Au lendemain des attentats de Paris, le 18 novembre 2015, la Commission européenne présentait un paquet de mesures visant à renforcer le contrôle des armes à feu au sein de l’UE. « Nous proposons des contrôles plus stricts de la vente et de l’enregistrement des armes à feu et un renforcement des règles visant la neutralisation irréversible de certaines armes. Nous présenterons sous peu un plan d’action de lutte contre le trafic des armes illicites. Nous ne tolérerons pas plus longtemps que des groupes criminels organisés aient accès à des armes à usage militaire et en fassent le commerce en Europe », s’était alors indigné Jean-Claude Juncker. Après les attentats du 22 mars 2016 à Bruxelles, le président de l’exécutif européen est revenu à la charge, exhortant les Etats membres à ne pas céder aux pressions des lobbies. En ligne de mire ? Les associations pro-armes à feu qui ont entamé, dès novembre, une campagne discrète, mais efficace, contre le renforcement de la législation européenne dans le secteur.

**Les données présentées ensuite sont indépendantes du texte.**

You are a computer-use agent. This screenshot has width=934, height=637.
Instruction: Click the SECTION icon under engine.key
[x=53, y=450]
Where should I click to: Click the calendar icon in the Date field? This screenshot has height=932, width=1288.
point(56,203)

Via une pétition en ligne et une série de courriels envoyés aux décideurs européens, ces associations dénoncent « l’amalgame douteux entre la détention légale d’armes semi-automatiques par des citoyens respectueux des lois et la détention illégale d’armes automatiques par des terroristes », peut-on lire dans un courriel adressé à un député européen. Invoquant l’opacité du processus de décision européen, ils appellent les parlementaires à « résister à l’influence excessive des personnels non élus de la Commission européenne », afin de ne pas devenir « les victimes collatérales du terrorisme ».
Moins visibles ou puissants que la NRA américaine
Bien moins visibles ou puissants que la National Rifle Association (NRA) aux États-Unis, les lobbies européens avaient jusqu’ici limité leurs actions à la défense des droits des chasseurs. Alors que la NRA dépense chaque année plus de 20 millions de dollars pour financer ses campagnes, les associations européennes de chasseurs et de tireurs sportifs dépenseraient, chacune, moins de 10 000 euros par an, selon le registre de transparence de l’UE.

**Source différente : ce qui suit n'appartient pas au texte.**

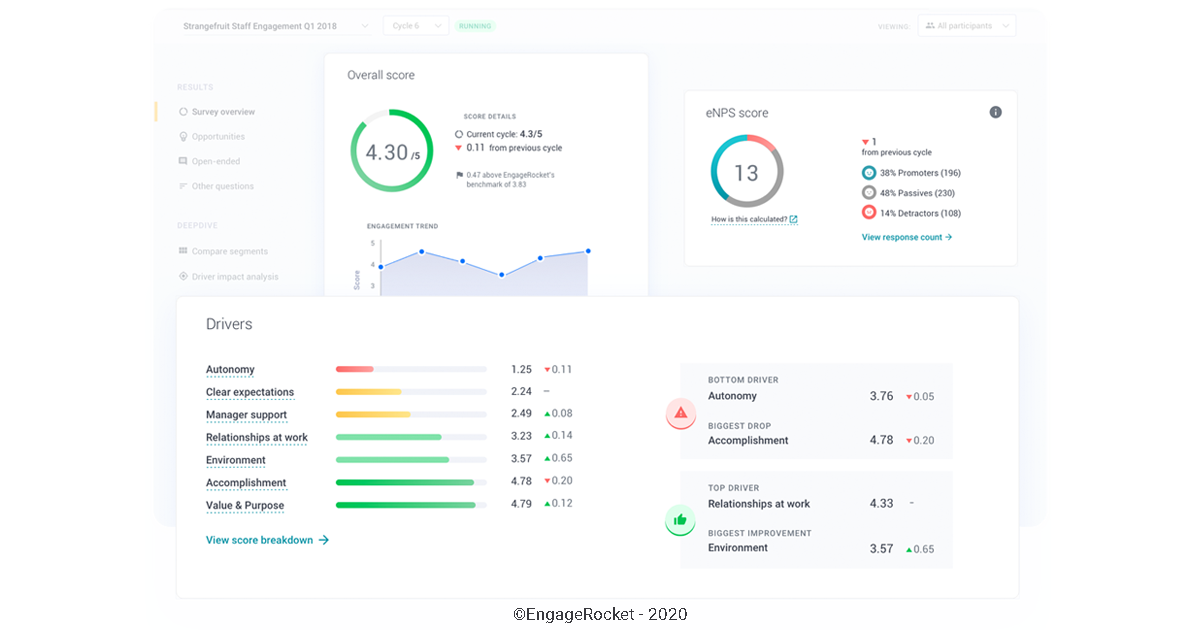Click View score breakdown link
The width and height of the screenshot is (1200, 630).
(267, 540)
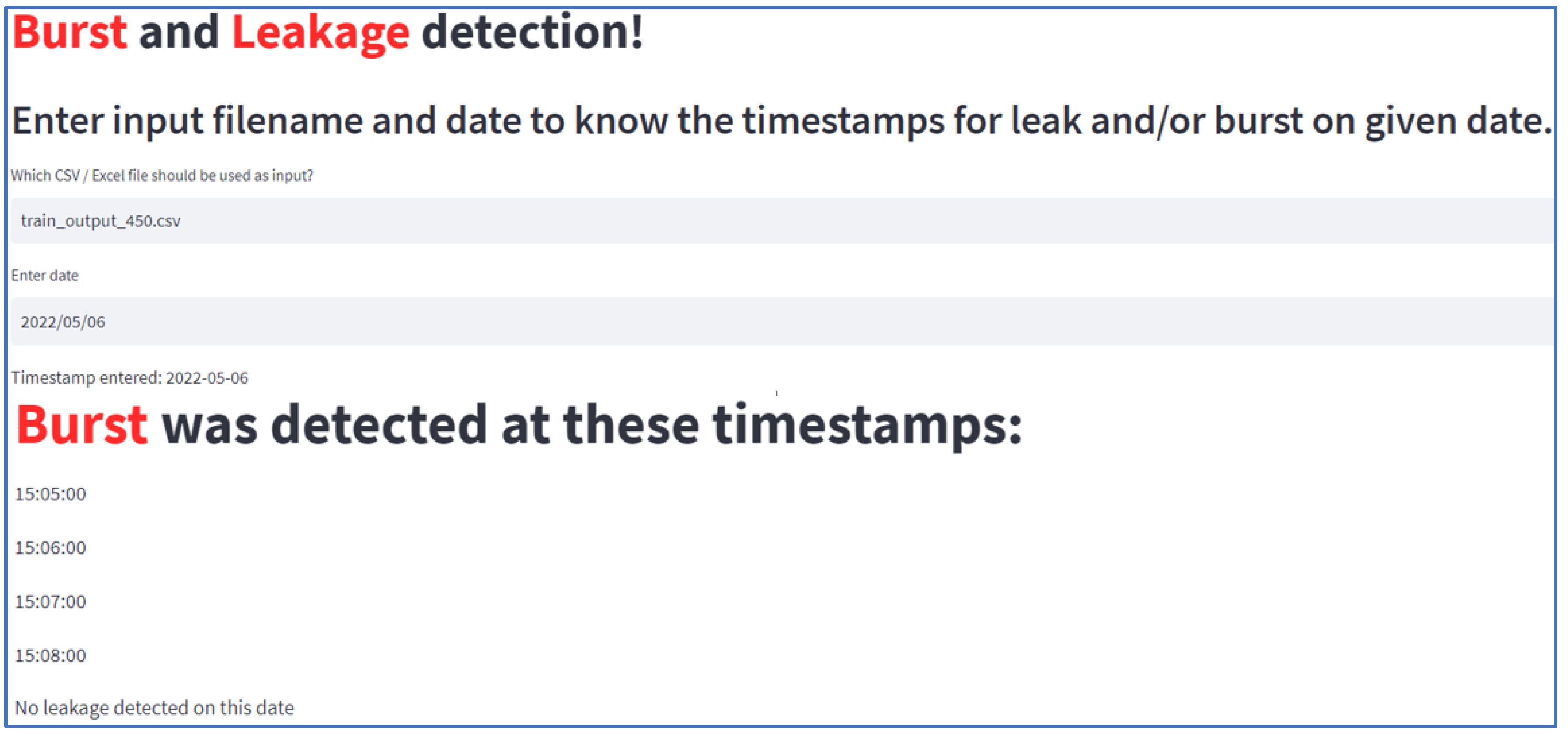Click the 'Enter date' label
Viewport: 1568px width, 737px height.
pos(45,275)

La plus grande d’entre elles, la FACE (European Federation of Associations for Hunting and Conservation), qui se présente sur son site comme « la voix des chasseurs européens », compte 11 lobbyistes employés à plein temps et un budget annuel de moins d’un million d’euros. « S’il est peu probable qu’ils arrivent à vider le texte de sa substance, comme le fait la NRA aux États-Unis, il est clair qu’ils ont déjà un impact sur le débat », analyse un fonctionnaire au Parlement européen.

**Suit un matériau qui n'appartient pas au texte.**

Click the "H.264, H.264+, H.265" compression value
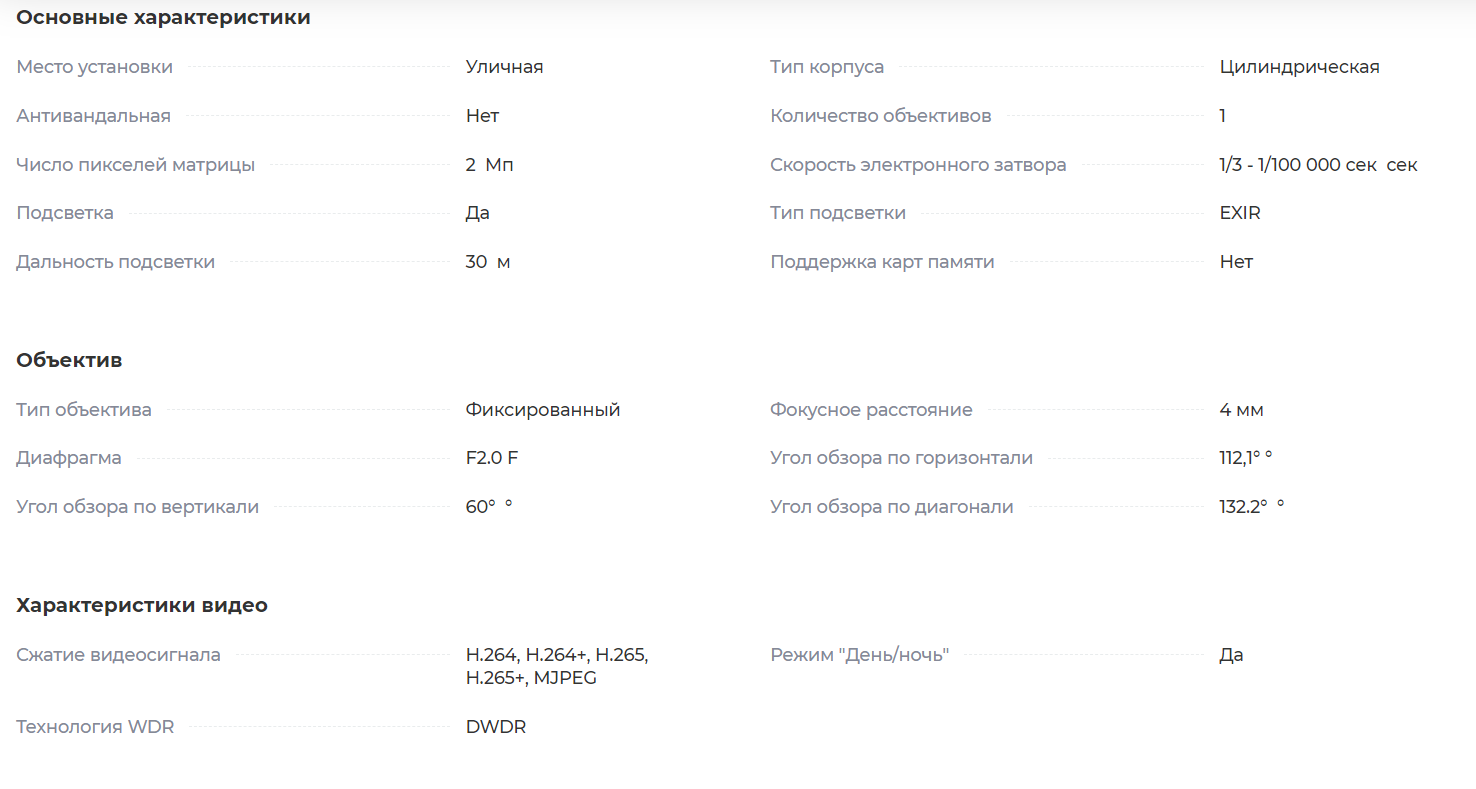 click(557, 655)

Les critiques récentes émises par certains eurodéputés tendent à lui donner raison. La conservatrice britannique Vicky Ford, par exemple, a jugé les propositions de l’exécutif européen sur l’encadrement des armes à feu « mal rédigées ». Présidente de la Commission du marché intérieur (IMCO) au PE, au sein de laquelle le paquet de mesures sera d’abord examiné, elle estime, par ailleurs, que « beaucoup de travail reste à faire » pour peaufiner le texte avant son adoption. Les 28 ministres de l’Intérieur devront se prononcer en juin. Même chose pour les membres de la Commission IMCO au PE. « D’ici là, le débat risque de redoubler », pronostique un expert au sein de ce comité, jugeant peu probable un accord avant le mois d’octobre prochain.